We didn't have an IV line, and so I researched alternative ways of giving particular medications that Sophie needed, with surprising results. This knowledge didn't save Sophie, but it made her more comfortable, and it might save another child..........

I came up with modifications to the CPAP that allowed me to do things that I would not have thought were possible. Although these modifications did not affect the final outcome in Sophie's case, I am fore-armed with a strategy that might save the life of a critically ill baby at some point in the future.

In Sophie's last hours, sick though she was, she was drawing in air with tremendous force, leaving deep depressions in between her ribs. Her blood oxygen levels were 'incompatible with life', yet her heart was beating at a steady rate of 150 times per minute, which is normal for a newborn baby. This was the instinct to survive, and it more than that. It was strength despite fragility, it was the will to to live, it was Sophie's remarkable spirit, fighting against the odds. What a privilege, to care for such a phenomenal little girl!

I am in no doubt that much of what I do here, from this day forward, will be influenced by Sophie. So you see, if her life was short, it was not without purpose, and she has left her mark, just as God intended.

'I will not forget you! See, I have engraved you on the palms of my hands.' (Isaiah 49:15-16)

Friday, 5 November 2010

Sophie Got Her Miracle

At 2:30 am this morning, Sophie Dora passed away.

Looking at her now, there can be absolutely no doubt in my mind that Sophie got her miracle. Her face has filled out, and she is radiant. As tangible as a rainbow after a storm, this is my sign, not just of God's promise but of the fulfillment of that promise.

Rest in peace baby girl x

Thursday, 4 November 2010

Believing and Miracles

Sophie's Condition has continued to deteriorate. Last night, I spent 3 hours in the NICU with Dixie, trying to stabilize her. Sophie's oxygen levels were dangerously low and she was having severe breathing problems.

Had it not been for my nursing notes, the events of today would have been a complete blur to me. The details are not important: the bottom line is that Sophie is seriously ill. She is receiving 15 litres of oxygen through her CPAP, along with medications to keep her blood pressure up and to treat seizures. We suspect that Sophie has a life-threatening chromosomal disorder. Sending her down to her cardiology appointment tomorrow, with only 3 litres of oxygen would almost certainly prove to be fatal.

Medically, we are doing everything that we possibly can, but Sophie has suffered today, and seeing that, I have began to pray, 'Not my will, but thine, oh Lord.'

I believe that in the next 24 hours, Sophie will receive a healing, a wonderful miracle, that in all likelihood, will be performed in heaven.

This photograph was taken a few days ago by Susie Schulke, our updates co-ordinator. I cannot photograph Sophie today, at a time when she is so sick. I just can't.

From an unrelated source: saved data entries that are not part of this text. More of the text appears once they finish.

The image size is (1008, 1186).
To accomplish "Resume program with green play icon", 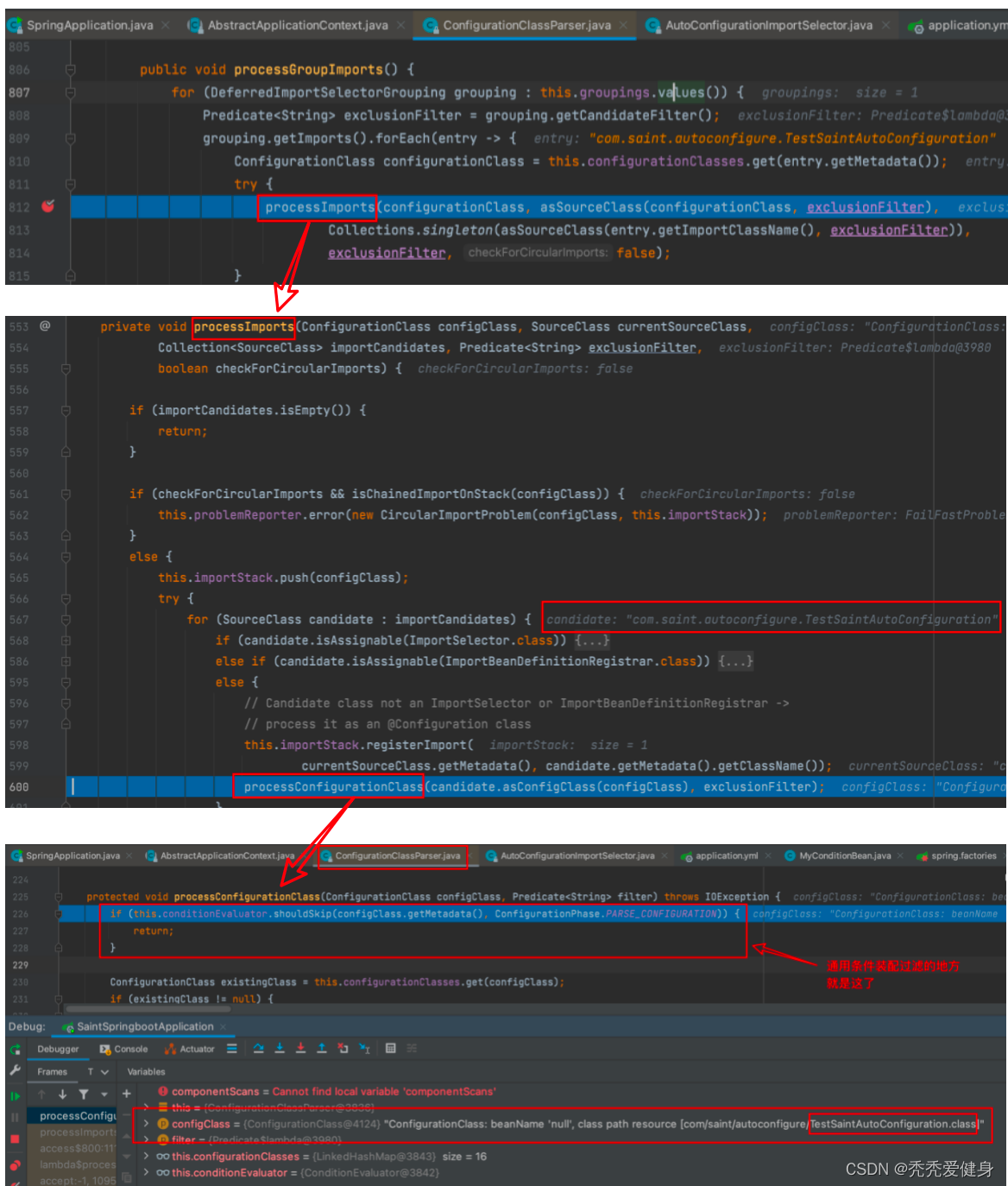I will (15, 1095).
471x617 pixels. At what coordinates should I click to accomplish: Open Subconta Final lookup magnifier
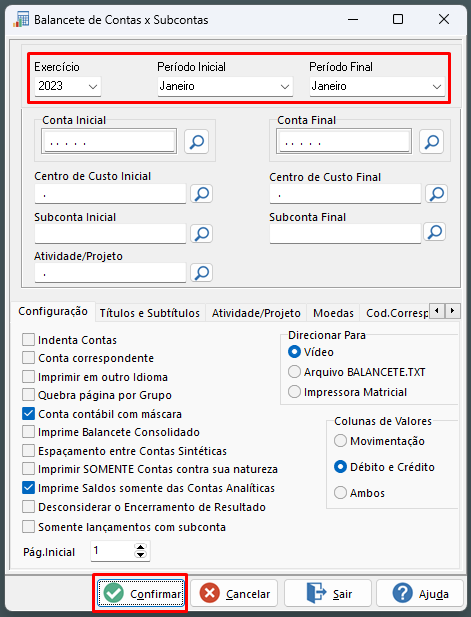(434, 232)
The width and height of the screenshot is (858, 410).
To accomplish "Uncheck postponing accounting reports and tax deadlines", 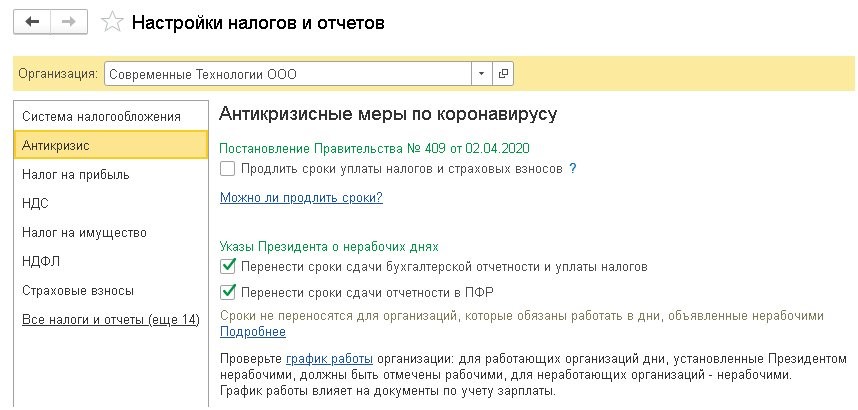I will [x=228, y=267].
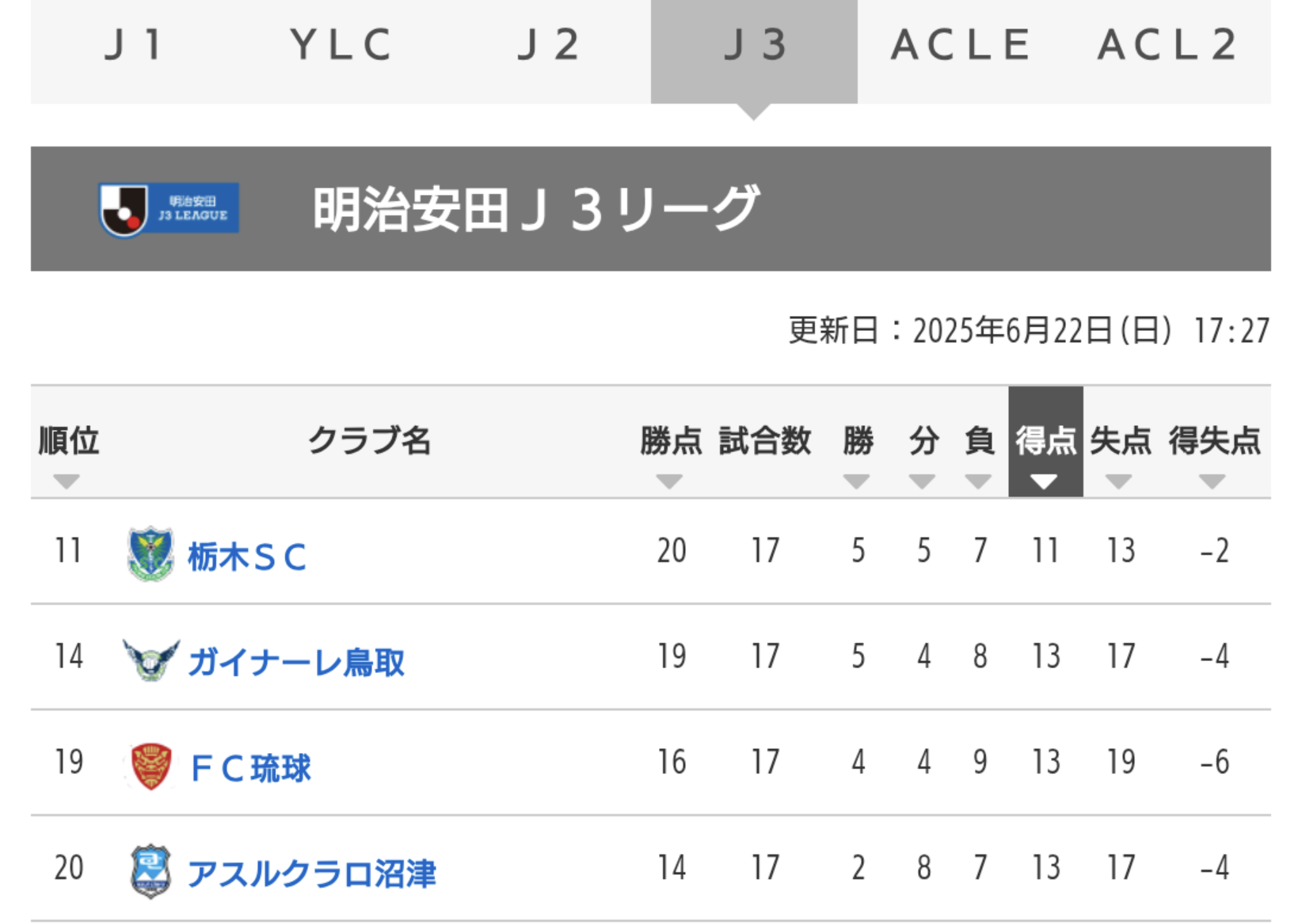Open 栃木SC club link

pos(247,557)
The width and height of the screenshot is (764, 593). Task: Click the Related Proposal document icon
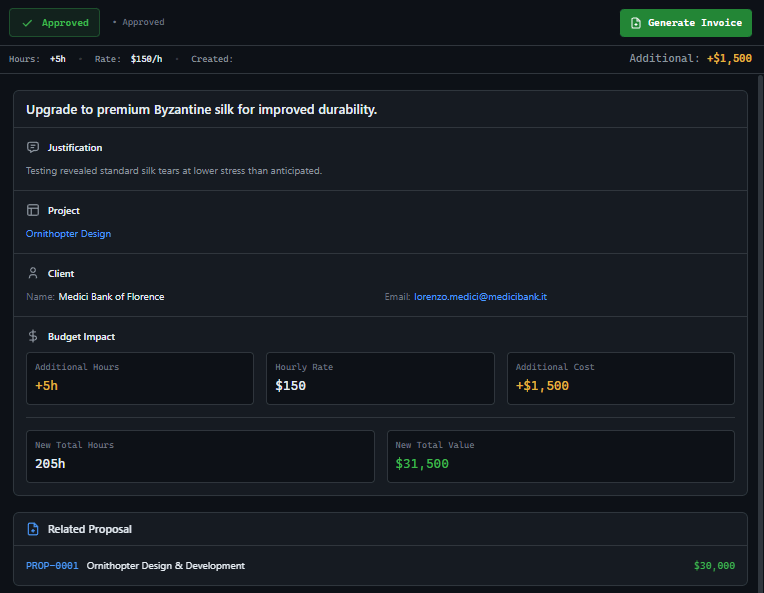33,529
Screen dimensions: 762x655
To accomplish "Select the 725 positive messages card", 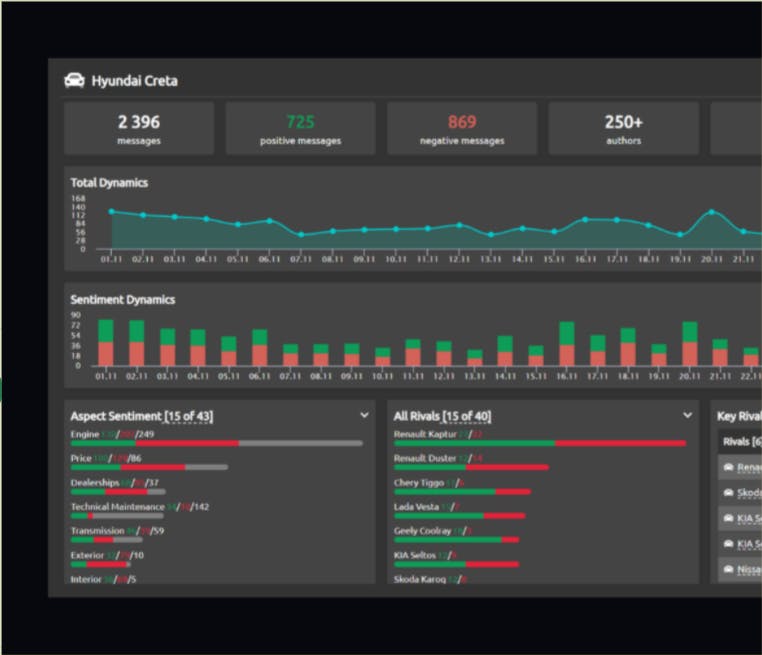I will tap(300, 128).
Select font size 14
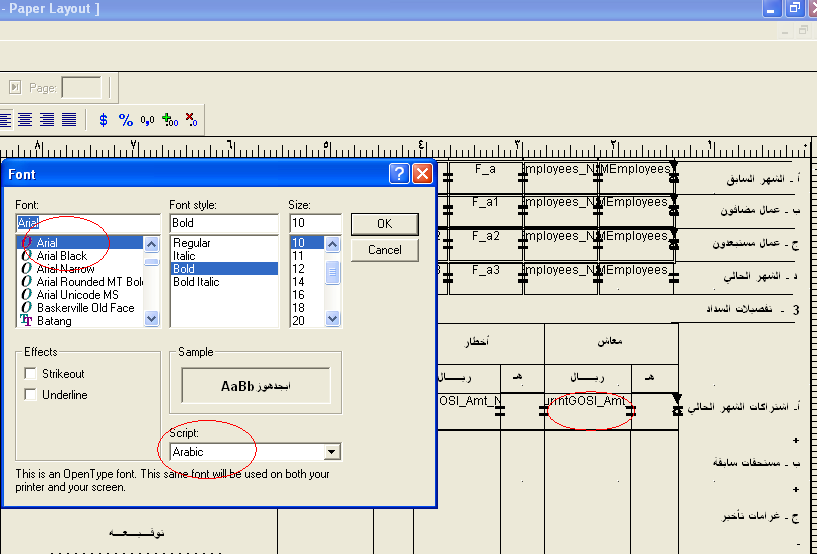This screenshot has height=554, width=817. [298, 282]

Wednesday, 3 November 2010

Holding My Breath

A Knock at my door at 6:30am brought worrying news. By the time I reached the NICU to see why Sophie's oxygen saturation monitor was alarming, her oxygen levels had dipped to 45%. The oxygen had become disconnected from her CPAP. The colour had drained from her body, her mouth was open, her eyes were staring and she was gasping.

The night nurse documented in Sophie's chart that she had cried a lot during the night. She seemed to be in pain, the nurse thought. Her heart rate was high and her breathing was laboured. As of mid-day today, Sophie was still working hard to breath. Her heart rate continued to race. She had not cried. When I did a heel prick to check the levels of oxygen and carbon dioxide in her blood, she barely even grimaced.
As the days pass, Sophie's heart rate climbs, and her blood gasses deteriorate. As I continue to pray for a miracle, I prepare my heart for the ever more likely possibility, that Sophie will not survive. This morning's episode is a stark reminder of just how fragile this baby is. Please continue to pray.